То, что искал Тьюринг, то, что могло бы спасти ему жизнь, уже довольно долгое время находилось под самым его носом. Намек на это он получил еще в 1948 году, до того даже, как перебрался в Манчестер. Его друг по временам Блетчли, Джек Гуд, написал Тьюрингу: «Слышали вы что-нибудь о ТРАНЗИСТОРЕ (или Транзисторе)? Этот маленький кристалл выполняет, предположительно, «почти все функции электронной лампы». Возможно, это самое важное из совершенных после войны открытий. Собирается ли Англия приглядеться к нему?»

Однако ответом было молчание. В Америке произошло нечто замедлившее разработку устройства, и причина задержки была связана с самой сутью того, как оно работает.

В студенческую пору Тьюринга большинство специалистов по электричеству считало, что все вещества мира делятся на два совершенно различных типа. Одни, такие как медь или сталь, способны проводить электрический ток, другие – стекло или дерево – проводить ток не способны. Первые называли проводниками, вторые изоляторами. Общего между ними было столько же, сколько между муравьедом и угольной шахтой, – они просто-напросто не имели точек соприкосновения.

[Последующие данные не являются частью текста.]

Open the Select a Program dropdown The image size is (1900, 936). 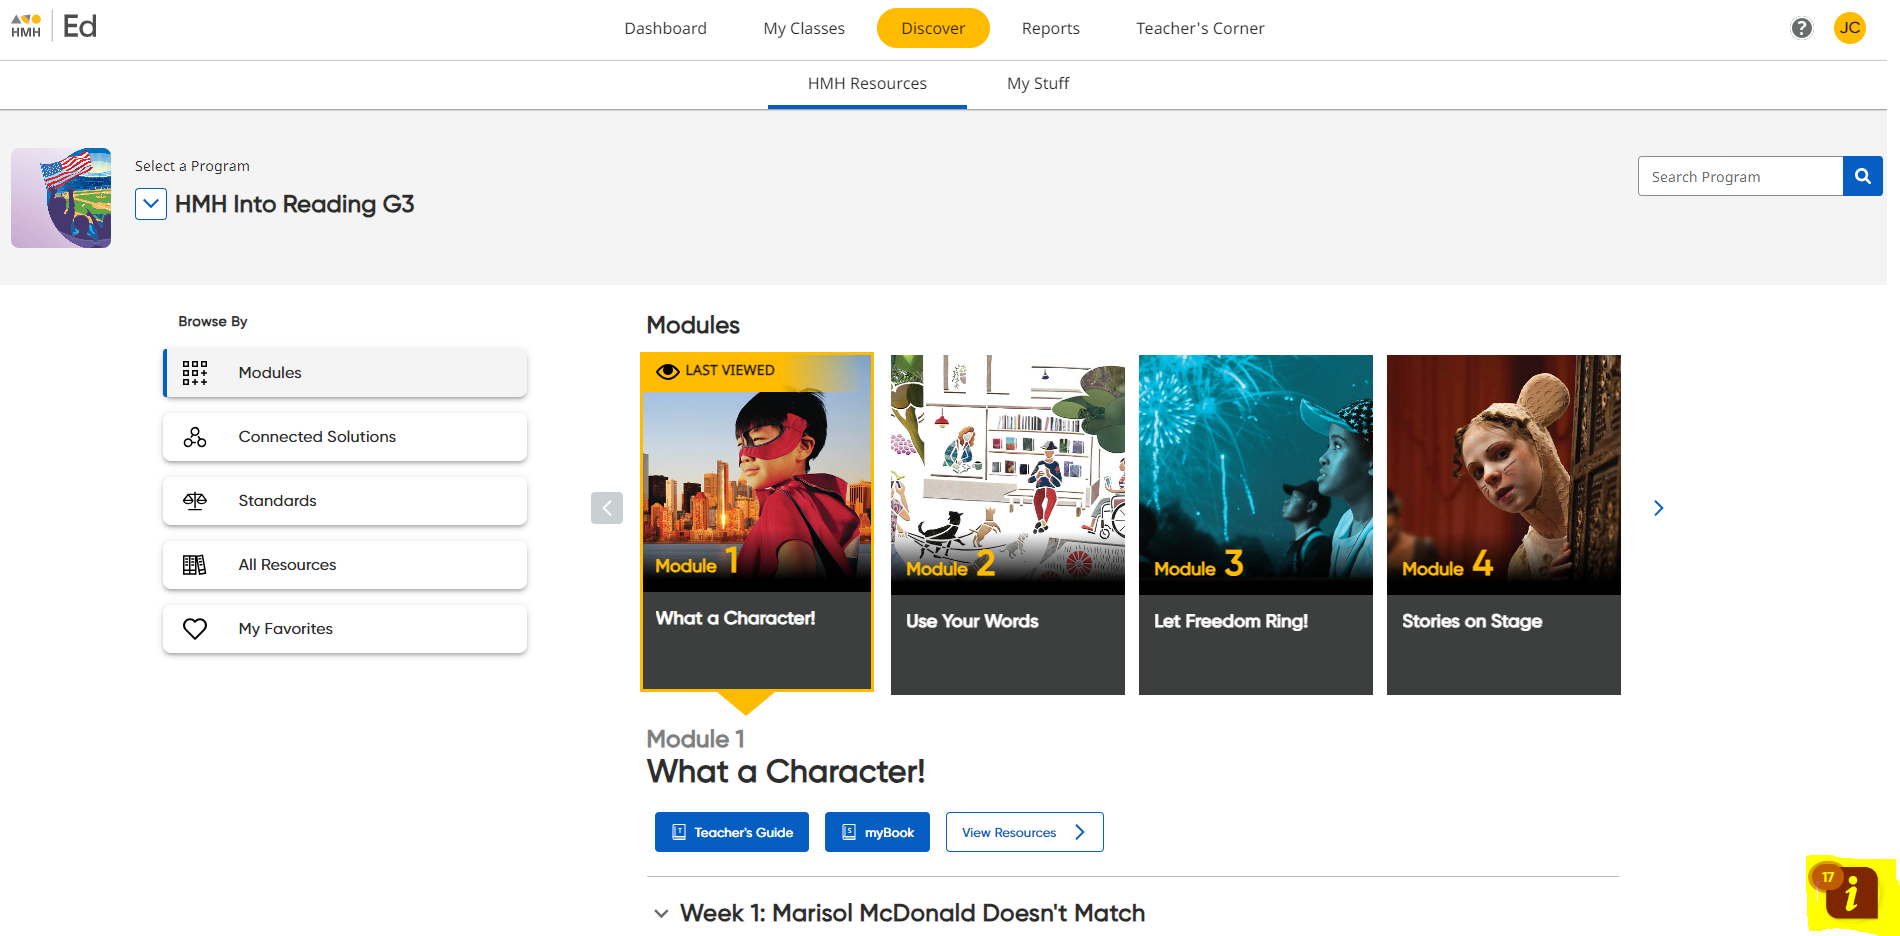[x=151, y=204]

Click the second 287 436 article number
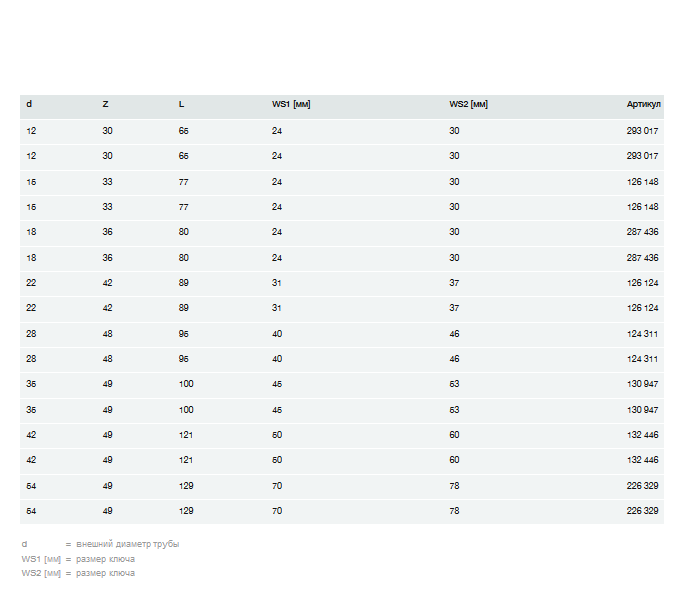tap(642, 258)
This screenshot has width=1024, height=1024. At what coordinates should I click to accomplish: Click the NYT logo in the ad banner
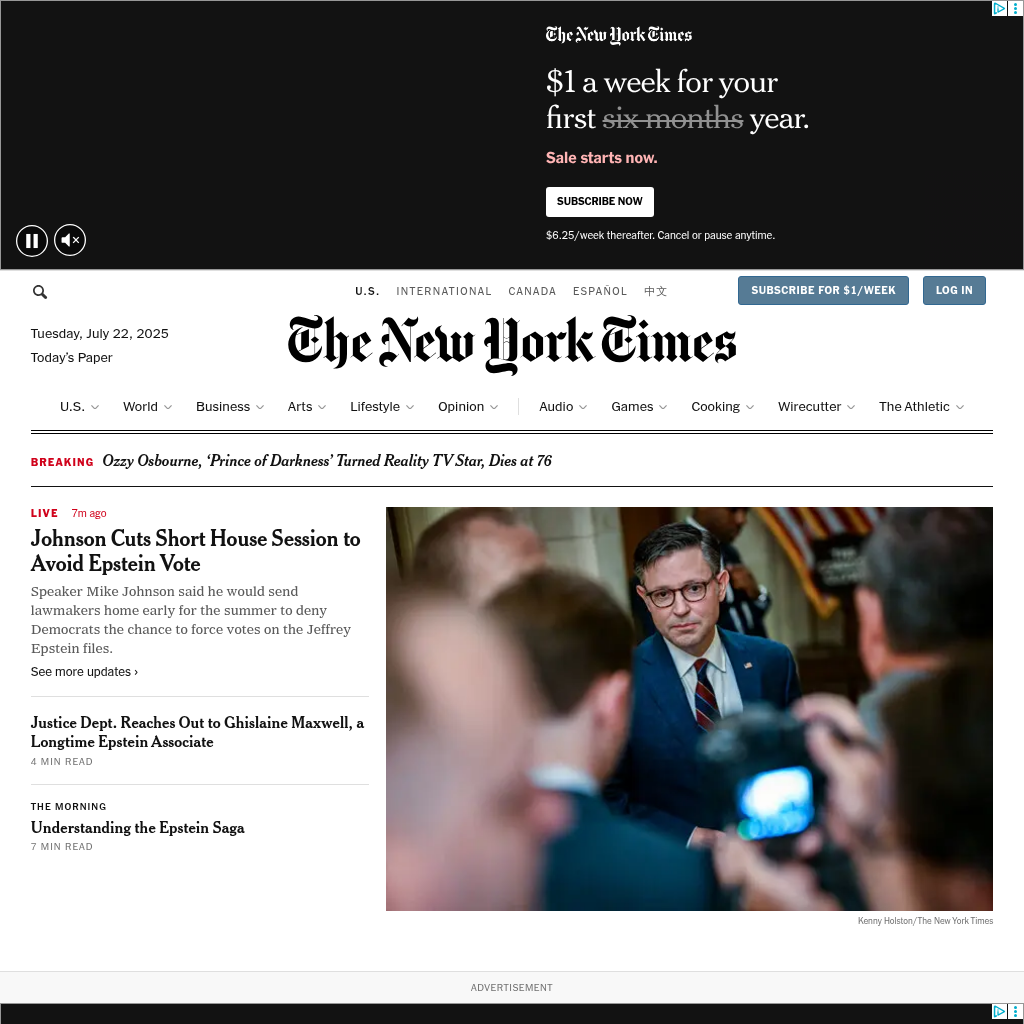pos(618,35)
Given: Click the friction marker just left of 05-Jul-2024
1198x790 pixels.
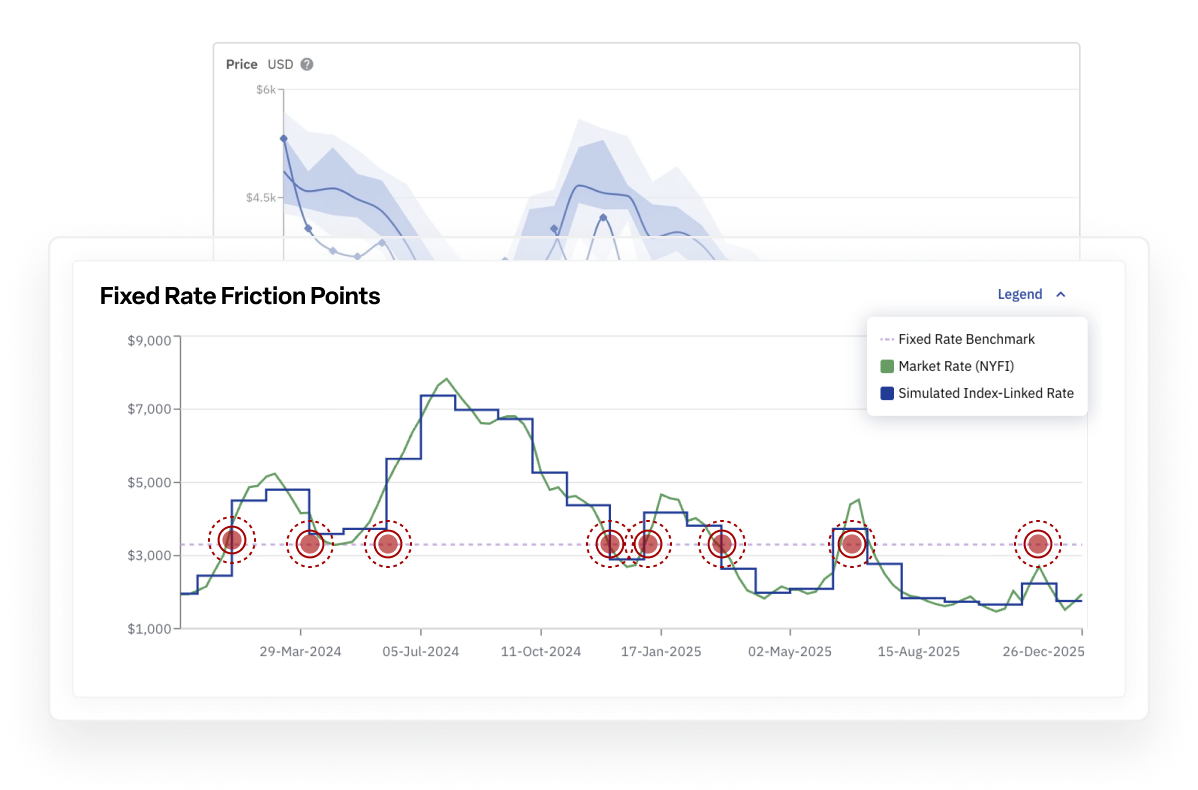Looking at the screenshot, I should (x=388, y=544).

Это несложное различение и дает, похоже, ответ на вековой давности вопрос: почему сквозь стекло свет проходит, а сквозь сталь – нет? Внутренность стальной стены немного похожа на заброшенный египетский храм с его стоящими почти вплотную колоннами из атомов железа и углерода. Однако, если вглядеться в эти атомы с расстояния более близкого, выяснится, что они не такие уж гладкие и опрятные. Многие из них лишились наиболее удаленных от центра атома электронов, и – как мы уже видели в первой из посвященных радару глав – внутри бесцельно болтаются целые флотилии таких электронов. Когда туда же попадает свет, он начинает расходовать свою энергию на увеличение энергии движения этих электронов. А это означает. что чем глубже световая волна забирается в сталь, тем меньше от нее остается – она отклоняется, «впитывается» поджидающими ее, словно в засаде, свободными электронами. Все выглядит так, точно целая волна исследователей врывается в заброшенный храм и их начинает одного за другим утягивать куда-то за колонны. И очень скоро никаких исследователей не остается. Отраженные от вас световые волны могут войти в сталь с одной стороны, но с другой они не выйдут.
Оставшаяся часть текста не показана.